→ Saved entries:

########################################

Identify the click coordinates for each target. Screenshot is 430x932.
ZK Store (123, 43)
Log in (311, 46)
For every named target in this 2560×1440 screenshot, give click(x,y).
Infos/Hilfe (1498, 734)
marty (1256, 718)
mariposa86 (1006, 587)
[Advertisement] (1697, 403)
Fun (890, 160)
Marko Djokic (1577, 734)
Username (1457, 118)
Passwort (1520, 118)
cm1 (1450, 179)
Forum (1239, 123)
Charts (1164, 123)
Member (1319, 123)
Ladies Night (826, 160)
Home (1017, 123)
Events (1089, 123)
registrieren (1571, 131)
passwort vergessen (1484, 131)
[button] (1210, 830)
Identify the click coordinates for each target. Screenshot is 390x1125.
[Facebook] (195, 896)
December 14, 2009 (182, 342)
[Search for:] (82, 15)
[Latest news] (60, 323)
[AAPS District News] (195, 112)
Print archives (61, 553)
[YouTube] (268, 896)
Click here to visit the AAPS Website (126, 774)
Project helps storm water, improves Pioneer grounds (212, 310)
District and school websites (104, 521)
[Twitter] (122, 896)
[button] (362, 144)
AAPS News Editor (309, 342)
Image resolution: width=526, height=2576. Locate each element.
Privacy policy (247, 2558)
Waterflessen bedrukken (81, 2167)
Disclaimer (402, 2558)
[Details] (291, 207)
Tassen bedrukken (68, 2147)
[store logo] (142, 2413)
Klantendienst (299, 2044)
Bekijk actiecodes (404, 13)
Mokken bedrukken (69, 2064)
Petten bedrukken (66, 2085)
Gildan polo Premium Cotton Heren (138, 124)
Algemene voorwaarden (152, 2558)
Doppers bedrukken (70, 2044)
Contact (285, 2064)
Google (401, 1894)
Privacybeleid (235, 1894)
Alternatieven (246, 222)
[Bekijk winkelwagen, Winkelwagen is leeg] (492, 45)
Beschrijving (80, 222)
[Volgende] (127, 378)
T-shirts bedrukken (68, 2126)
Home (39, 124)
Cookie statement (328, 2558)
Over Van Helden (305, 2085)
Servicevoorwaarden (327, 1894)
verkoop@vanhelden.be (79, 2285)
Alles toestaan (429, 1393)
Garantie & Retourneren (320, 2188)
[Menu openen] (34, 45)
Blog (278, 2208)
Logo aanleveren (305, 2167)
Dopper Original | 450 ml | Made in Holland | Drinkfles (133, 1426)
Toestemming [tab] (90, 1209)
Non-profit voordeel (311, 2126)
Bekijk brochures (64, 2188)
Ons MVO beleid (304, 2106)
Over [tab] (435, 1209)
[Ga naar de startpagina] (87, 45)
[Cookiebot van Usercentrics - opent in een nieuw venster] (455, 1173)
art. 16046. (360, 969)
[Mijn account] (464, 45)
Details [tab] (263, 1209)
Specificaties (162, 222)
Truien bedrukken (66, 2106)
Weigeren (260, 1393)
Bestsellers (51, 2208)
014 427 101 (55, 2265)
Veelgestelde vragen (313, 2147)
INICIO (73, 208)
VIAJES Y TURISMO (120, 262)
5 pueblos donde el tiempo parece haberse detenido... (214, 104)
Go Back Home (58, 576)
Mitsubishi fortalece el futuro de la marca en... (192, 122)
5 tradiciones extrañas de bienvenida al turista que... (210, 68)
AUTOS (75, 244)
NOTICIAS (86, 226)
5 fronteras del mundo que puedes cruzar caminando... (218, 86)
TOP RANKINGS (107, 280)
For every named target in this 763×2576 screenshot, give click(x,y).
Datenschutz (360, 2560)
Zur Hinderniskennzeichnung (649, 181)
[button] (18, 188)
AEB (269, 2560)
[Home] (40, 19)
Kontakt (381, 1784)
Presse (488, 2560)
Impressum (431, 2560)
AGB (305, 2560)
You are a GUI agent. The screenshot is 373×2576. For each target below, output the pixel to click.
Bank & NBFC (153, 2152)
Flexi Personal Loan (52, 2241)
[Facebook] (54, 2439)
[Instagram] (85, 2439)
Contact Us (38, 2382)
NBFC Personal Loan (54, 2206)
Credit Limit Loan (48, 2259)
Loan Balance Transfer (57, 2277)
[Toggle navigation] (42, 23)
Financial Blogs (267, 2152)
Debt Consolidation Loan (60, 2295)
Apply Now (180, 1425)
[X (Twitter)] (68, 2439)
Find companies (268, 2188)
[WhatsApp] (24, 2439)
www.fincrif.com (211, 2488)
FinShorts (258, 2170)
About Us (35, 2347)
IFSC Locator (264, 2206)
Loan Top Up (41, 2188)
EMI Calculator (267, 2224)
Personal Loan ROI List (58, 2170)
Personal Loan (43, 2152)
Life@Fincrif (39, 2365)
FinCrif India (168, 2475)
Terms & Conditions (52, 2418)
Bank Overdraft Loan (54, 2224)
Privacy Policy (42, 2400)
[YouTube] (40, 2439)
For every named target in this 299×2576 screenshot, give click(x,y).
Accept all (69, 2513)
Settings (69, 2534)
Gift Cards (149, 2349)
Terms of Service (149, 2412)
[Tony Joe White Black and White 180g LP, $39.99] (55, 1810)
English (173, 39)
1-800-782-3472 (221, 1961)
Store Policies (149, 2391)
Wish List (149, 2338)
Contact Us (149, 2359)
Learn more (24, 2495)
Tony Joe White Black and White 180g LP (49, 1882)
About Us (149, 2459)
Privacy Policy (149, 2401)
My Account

########################################

→ Work to be completed: Exactly as they appear above, print all the entries.

→ Written solution:
Identify the click coordinates for each target. Screenshot is 430x932.
ZK Store (123, 43)
Log in (311, 46)
For every named target in this 2560×1440 screenshot, give click(x,y).
Infos/Hilfe (1498, 734)
marty (1256, 718)
mariposa86 (1006, 587)
[Advertisement] (1697, 403)
Fun (890, 160)
Marko Djokic (1577, 734)
Username (1457, 118)
Passwort (1520, 118)
cm1 (1450, 179)
Forum (1239, 123)
Charts (1164, 123)
Member (1319, 123)
Ladies Night (826, 160)
Home (1017, 123)
Events (1089, 123)
registrieren (1571, 131)
passwort vergessen (1484, 131)
[button] (1210, 830)
Identify the click coordinates for each target. Screenshot is 390x1125.
[Facebook] (195, 896)
December 14, 2009 (182, 342)
[Search for:] (82, 15)
[Latest news] (60, 323)
[AAPS District News] (195, 112)
Print archives (61, 553)
[YouTube] (268, 896)
Click here to visit the AAPS Website (126, 774)
Project helps storm water, improves Pioneer grounds (212, 310)
District and school websites (104, 521)
[Twitter] (122, 896)
[button] (362, 144)
AAPS News Editor (309, 342)
Image resolution: width=526, height=2576. Locate each element.
Privacy policy (247, 2558)
Waterflessen bedrukken (81, 2167)
Disclaimer (402, 2558)
[Details] (291, 207)
Tassen bedrukken (68, 2147)
[store logo] (142, 2413)
Klantendienst (299, 2044)
Bekijk actiecodes (404, 13)
Mokken bedrukken (69, 2064)
Petten bedrukken (66, 2085)
Gildan polo Premium Cotton Heren (138, 124)
Algemene voorwaarden (152, 2558)
Doppers bedrukken (70, 2044)
Contact (285, 2064)
Google (401, 1894)
Privacybeleid (235, 1894)
Alternatieven (246, 222)
[Bekijk winkelwagen, Winkelwagen is leeg] (492, 45)
Beschrijving (80, 222)
[Volgende] (127, 378)
T-shirts bedrukken (68, 2126)
Home (39, 124)
Cookie statement (328, 2558)
Over Van Helden (305, 2085)
Servicevoorwaarden (327, 1894)
verkoop@vanhelden.be (79, 2285)
Alles toestaan (429, 1393)
Garantie & Retourneren (320, 2188)
[Menu openen] (34, 45)
Blog (278, 2208)
Logo aanleveren (305, 2167)
Dopper Original | 450 ml | Made in Holland | Drinkfles (133, 1426)
Toestemming [tab] (90, 1209)
Non-profit voordeel (311, 2126)
Bekijk brochures (64, 2188)
Ons MVO beleid (304, 2106)
Over [tab] (435, 1209)
[Ga naar de startpagina] (87, 45)
[Cookiebot van Usercentrics - opent in een nieuw venster] (455, 1173)
art. 16046. (360, 969)
[Mijn account] (464, 45)
Details [tab] (263, 1209)
Specificaties (162, 222)
Truien bedrukken (66, 2106)
Weigeren (260, 1393)
Bestsellers (51, 2208)
014 427 101 (55, 2265)
Veelgestelde vragen (313, 2147)
INICIO (73, 208)
VIAJES Y TURISMO (120, 262)
5 pueblos donde el tiempo parece haberse detenido... (214, 104)
Go Back Home (58, 576)
Mitsubishi fortalece el futuro de la marca en... (192, 122)
5 tradiciones extrañas de bienvenida al turista que... (210, 68)
AUTOS (75, 244)
NOTICIAS (86, 226)
5 fronteras del mundo que puedes cruzar caminando... (218, 86)
TOP RANKINGS (107, 280)
For every named target in this 763×2576 screenshot, give click(x,y).
Datenschutz (360, 2560)
Zur Hinderniskennzeichnung (649, 181)
[button] (18, 188)
AEB (269, 2560)
[Home] (40, 19)
Kontakt (381, 1784)
Presse (488, 2560)
Impressum (431, 2560)
AGB (305, 2560)
You are a GUI agent. The screenshot is 373×2576. For each target below, output the pixel to click.
Bank & NBFC (153, 2152)
Flexi Personal Loan (52, 2241)
[Facebook] (54, 2439)
[Instagram] (85, 2439)
Contact Us (38, 2382)
NBFC Personal Loan (54, 2206)
Credit Limit Loan (48, 2259)
Loan Balance Transfer (57, 2277)
[Toggle navigation] (42, 23)
Financial Blogs (267, 2152)
Debt Consolidation Loan (60, 2295)
Apply Now (180, 1425)
[X (Twitter)] (68, 2439)
Find companies (268, 2188)
[WhatsApp] (24, 2439)
www.fincrif.com (211, 2488)
FinShorts (258, 2170)
About Us (35, 2347)
IFSC Locator (264, 2206)
Loan Top Up (41, 2188)
EMI Calculator (267, 2224)
Personal Loan ROI List (58, 2170)
Personal Loan (43, 2152)
Life@Fincrif (39, 2365)
FinCrif India (168, 2475)
Terms & Conditions (52, 2418)
Bank Overdraft Loan (54, 2224)
Privacy Policy (42, 2400)
[YouTube] (40, 2439)
For every named target in this 299×2576 screenshot, give click(x,y).
Accept all (69, 2513)
Settings (69, 2534)
Gift Cards (149, 2349)
Terms of Service (149, 2412)
[Tony Joe White Black and White 180g LP, $39.99] (55, 1810)
English (173, 39)
1-800-782-3472 (221, 1961)
Store Policies (149, 2391)
Wish List (149, 2338)
Contact Us (149, 2359)
Learn more (24, 2495)
Tony Joe White Black and White 180g LP (49, 1882)
About Us (149, 2459)
Privacy Policy (149, 2401)
My Account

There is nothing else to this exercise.